The findings from our retrospective analysis presented in this report support three major conclusions. First, the likelihood of overall survival and disease-free survival at 5 and 10 years following myeloablative allogeneic HCT in our patient population exceed 50%, suggesting that more than half of adult patients with AML in first complete remission are or will likely be cured with this treatment modality regardless of donor stem cell source. Second, compared with patients undergoing MRD HCT, the probability of an unfavorable outcome was somewhat higher for patients undergoing URD HCT, although chance remains a plausible explanation for this observation. And third, patients undergoing 9/10 URD HCT had, for the most part, similar outcomes with regard to overall mortality, failure for DFS, relapse, and NRM when compared to patients undergoing 10/10 URD HCT, although the risk of developing grades 3–4 GVHD and chronic extensive GVHD was suggestively higher in the 9/10 URD group.
The optimal treatment of AML patients in CR1 has been a question of great debate over the last two decades. A large number of prospective trials have been conducted with the intent to define the indications of allogeneic HCT in this clinical situation. Recent studies and meta-analyses have suggested that allogeneic HCT from a MRD donor should be considered for patients with poor-risk cytogenetics, intermediate-risk cytogenetics with the exception of the nucleophosmin-1 (NPM1)-positive/fms-like tyrosine kinase 3 (FLT3)-internal tandem duplication (ITD)-negative subgroup, and favorable-risk cytogenetics if certain receptor tyrosine kinase mutations are present (4
). By comparison, the indications for allogeneic HCT using URDs are less well defined, and there is currently considerable uncertainty about the appropriate patient selection for this treatment approach.

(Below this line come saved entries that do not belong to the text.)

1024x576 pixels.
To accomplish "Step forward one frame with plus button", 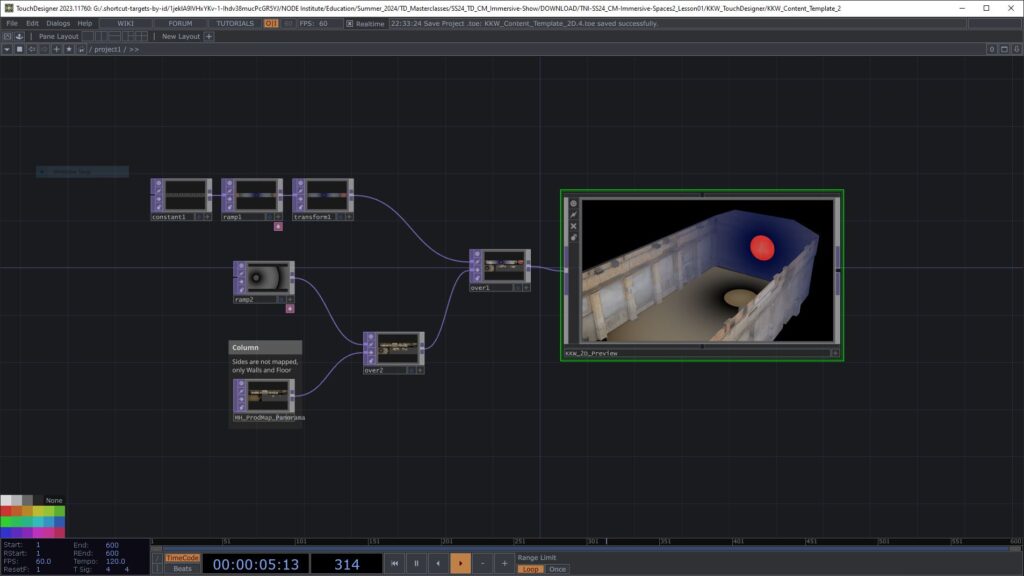I will (504, 564).
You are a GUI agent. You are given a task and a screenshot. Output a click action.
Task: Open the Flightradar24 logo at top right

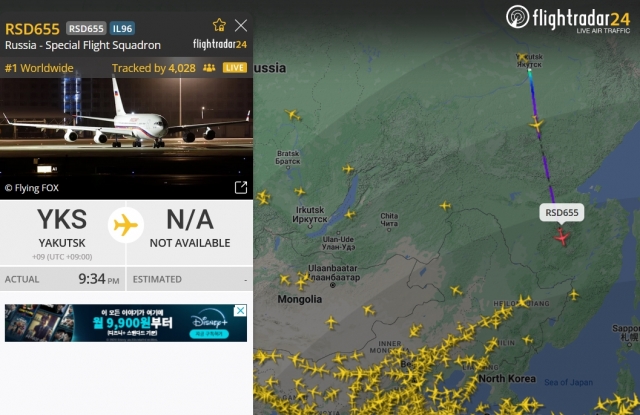click(568, 19)

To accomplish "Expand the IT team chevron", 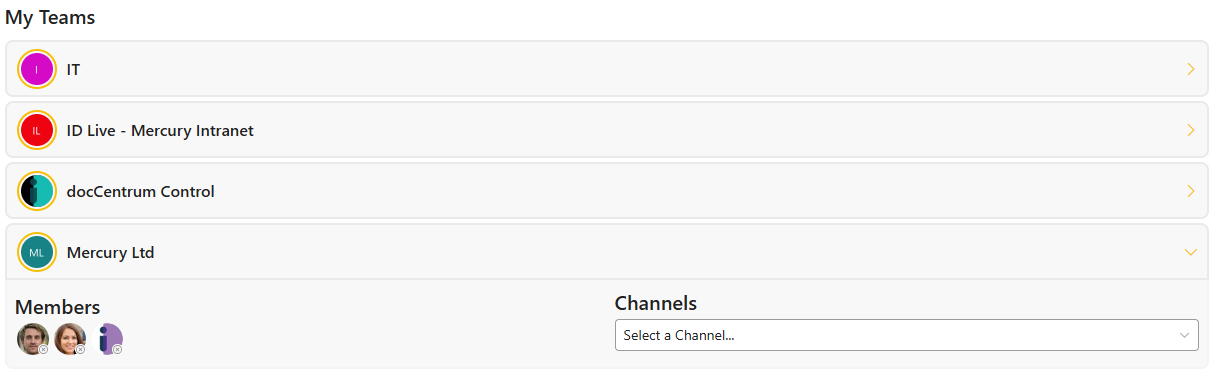I will pos(1190,69).
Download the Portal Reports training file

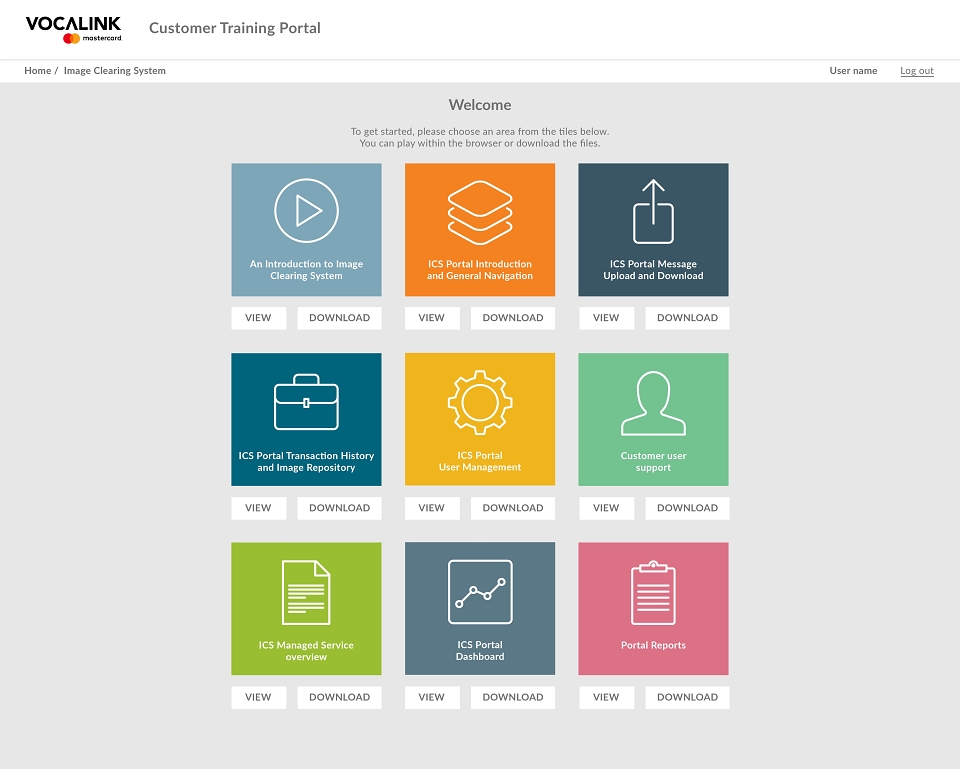point(687,697)
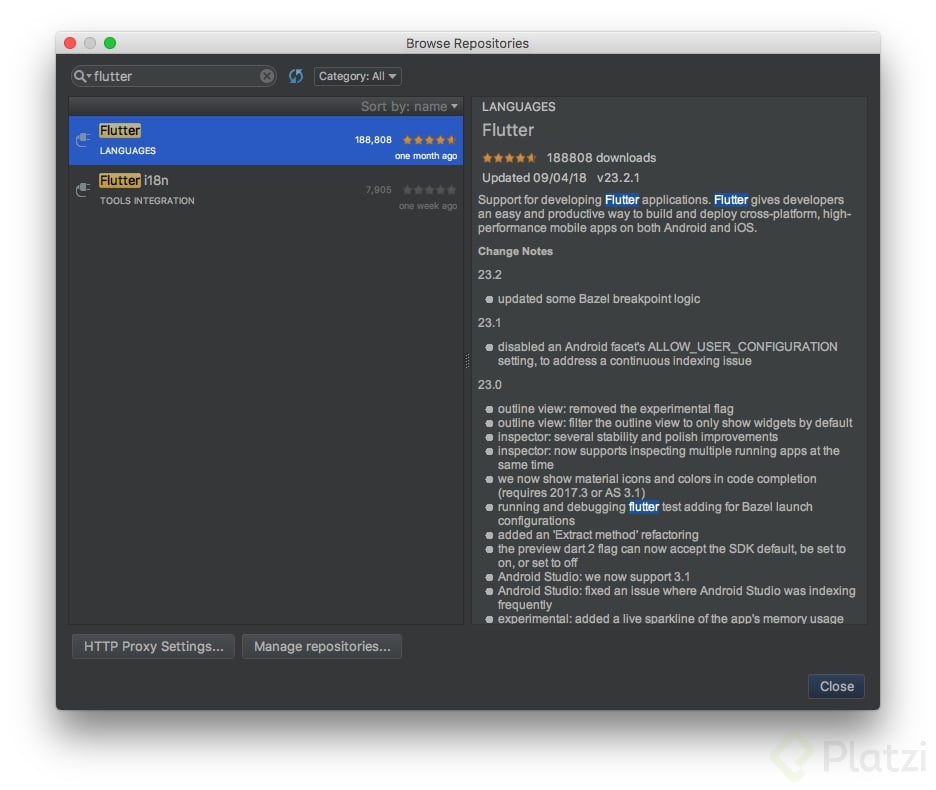
Task: Click the star rating in the details panel
Action: coord(508,157)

Our results are consistent with those of recent Australian and German studies reporting statistically similar outcomes for matched URD and sibling donor HCT for adult patients with AML (26
); in both studies, however, only a minority of patients received HCT for AML in CR1 while the majority of patients had more advanced stages of AML (mostly first relapse or second complete remission). An additional prospective study from the French Society of Bone Marrow Transplantation and Cell Therapy showed similar outcomes of MRD and fully matched URD allogeneic HCT for patients with AML, chronic myeloid leukemia (CML), and myelodysplastic syndrome (MDS) (28
). While the studies by Moore et al.
and Schetelig et al.
differed with regard to the stage of disease at time of HCT (26
), and the study by Yakoub-Agha et al.
included different types and stages of diseases (28
), the combined findings from these studies and the results reported in this manuscript are nevertheless very similar.

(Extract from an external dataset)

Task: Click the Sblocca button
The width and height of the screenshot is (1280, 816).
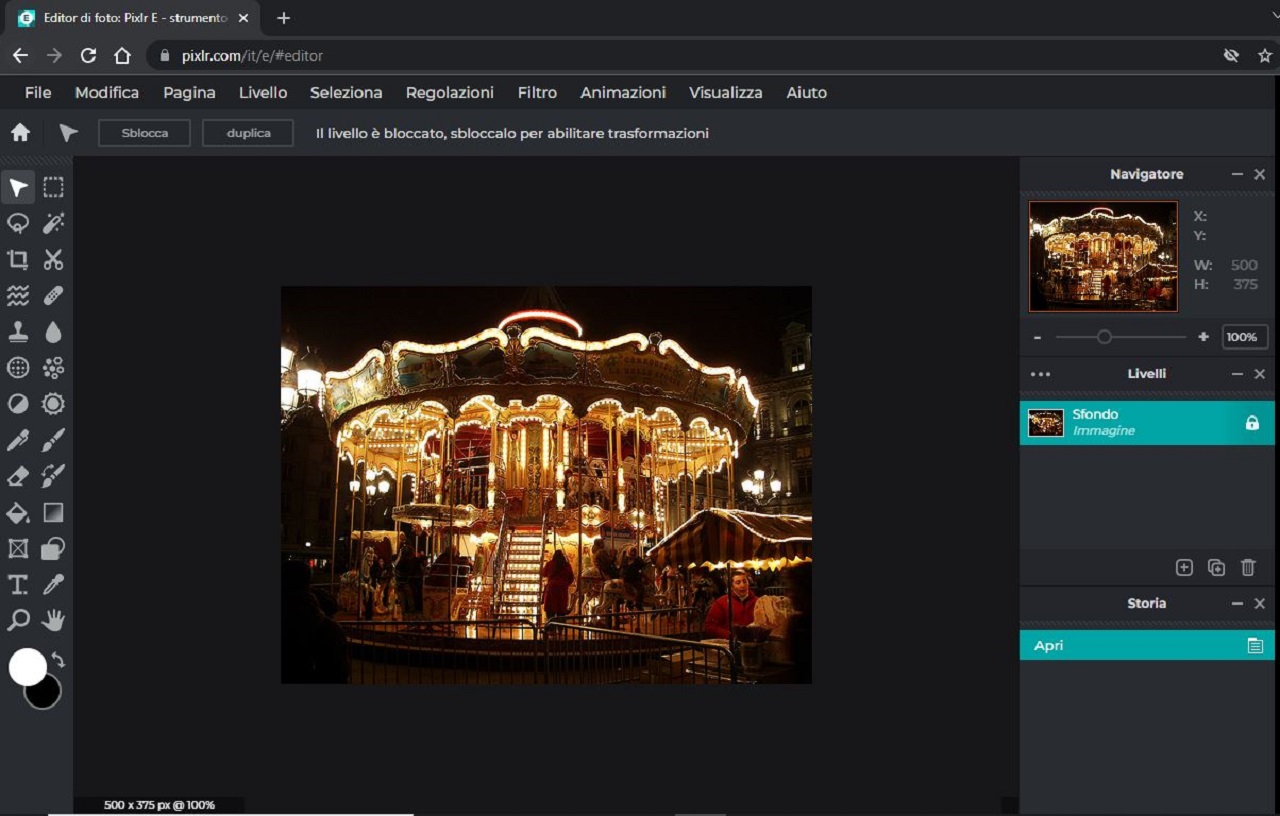Action: pos(144,133)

The impact of HLA disparity on outcome of URD HCT has recently been reported in a large study from the National Marrow Donor Program (NMDP) (29
). In 3,857 myeloablative transplantations performed from 1988 to 2003 for AML, acute lymphoblastic leukemia (ALL), CML, and MDS, high-resolution DNA matching for HLA-A, -B, -C, and -DRB1 (8/8 match) was the minimum level of matching associated with the highest survival. By comparison, HCT from a donor with even a single mismatch (“7/8”) was associated with lower OS and DFS, higher treatment-related mortality, and more acute GVHD (29
). While our data did not yield a statistically significant difference in outcome between 9/10 and 10/10 URD HCT, the relatively small number of patients in each group severely limited the power to detect such a difference, and precluded measurements of locus-specific effects on clinical outcome. However, the hazard ratios for 9/10 vs. 10/10 URD HCT for the endpoints of overall mortality and failure for disease-free survival observed in our study were similar to those obtained by Lee et al.
). Together, these data suggest that while the outcome following 9/10 may be worse than that following 10/10 URD HCT, the magnitude of the difference is likely relatively small.

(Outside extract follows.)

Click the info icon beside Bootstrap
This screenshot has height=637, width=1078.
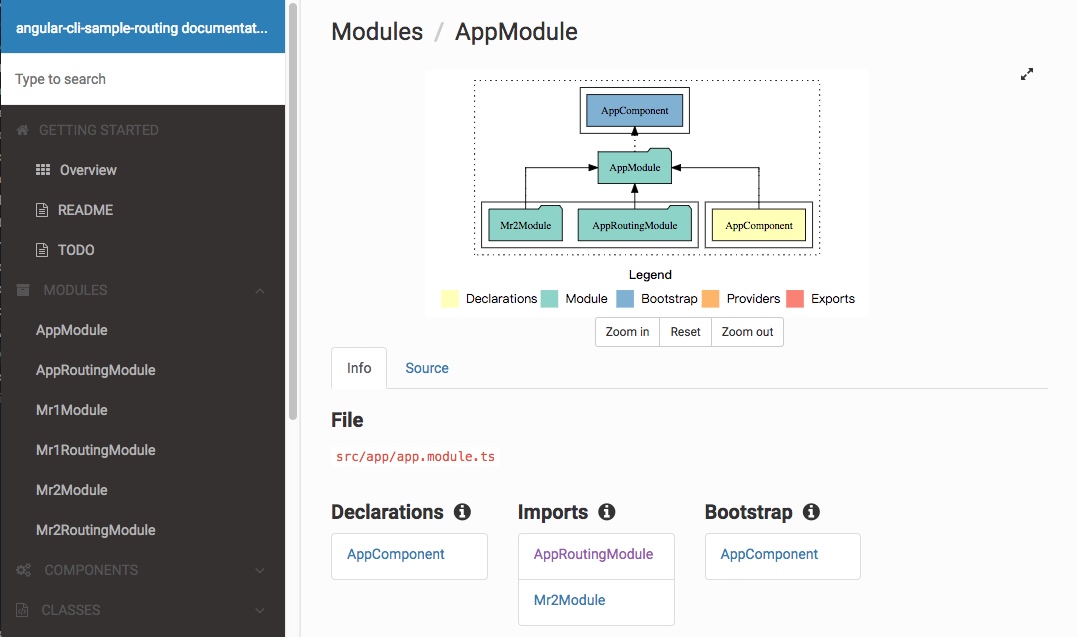(811, 512)
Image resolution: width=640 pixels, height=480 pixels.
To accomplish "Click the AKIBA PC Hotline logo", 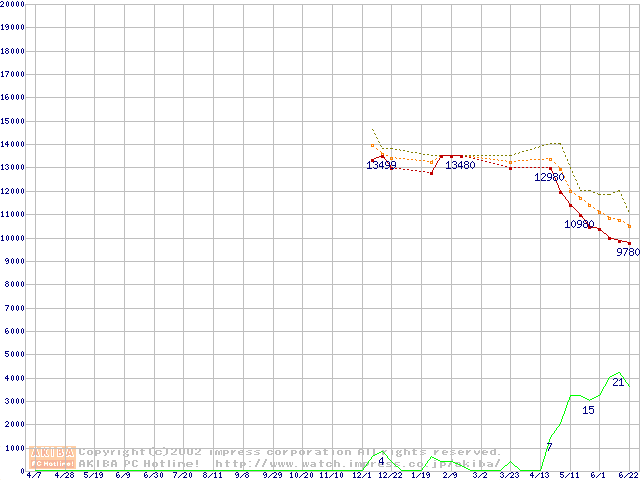I will coord(53,457).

An important limitation of our study is its non-randomized nature, which offers the potential for the introduction of bias. Such bias could work both ways; only healthier patients are referred for URD transplants, or only those perceived to be at highest risk might be referred. To minimize this bias, we developed multivariate models to adjust for baseline differences in the various patient cohorts. A further limitation is the number of patients analyzed in this study, which limits to a degree the power that we had to detect differences. Acknowledging these limitations, our data indicate allogeneic HCT provides significant long-term survival for patients receiving grafts from matched (10 of 10 alleles) or nearly matched (9 of 10 alleles) URDs. The observation that the outcome for these patients is nearly as good as for patients for whom an HLA-identical related donor is available suggest that HCT may be advantageous over non-HCT approaches using chemotherapy alone even in the event that a suitable MRD cannot be identified. Until prospective studies are completed, this conclusion supports the rationale for the recommendation to consider matched or nearly matched URD HCT for similar indications as currently put forward for matched related donor HCT for AML patients in first complete remission.